Given task: Copy every one of these rows again, keeping the requests, and shift each coordinate in the answers by adding 58 to it. Leave the pictures out.

Information supplied:
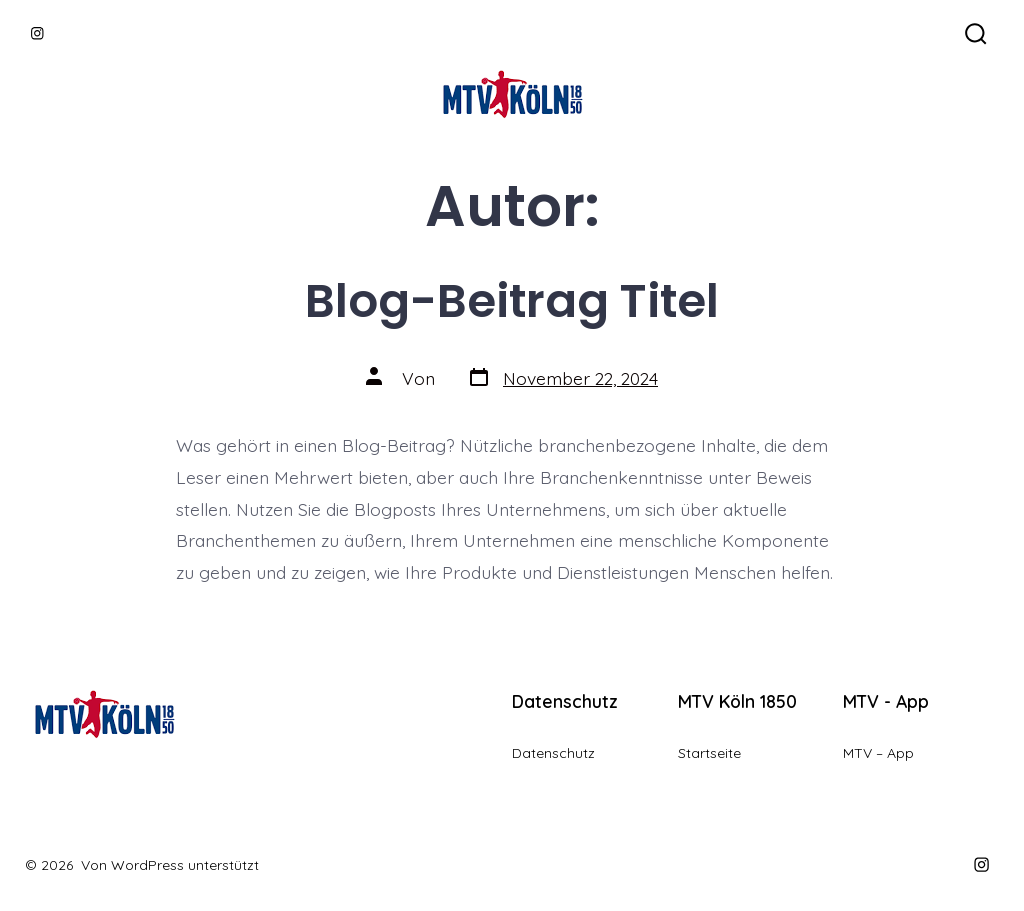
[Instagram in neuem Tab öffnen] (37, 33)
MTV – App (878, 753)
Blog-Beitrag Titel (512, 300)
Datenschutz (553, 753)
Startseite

Response for this exercise:
[Instagram in neuem Tab öffnen] (95, 91)
MTV – App (936, 811)
Blog-Beitrag Titel (570, 358)
Datenschutz (611, 811)
Startseite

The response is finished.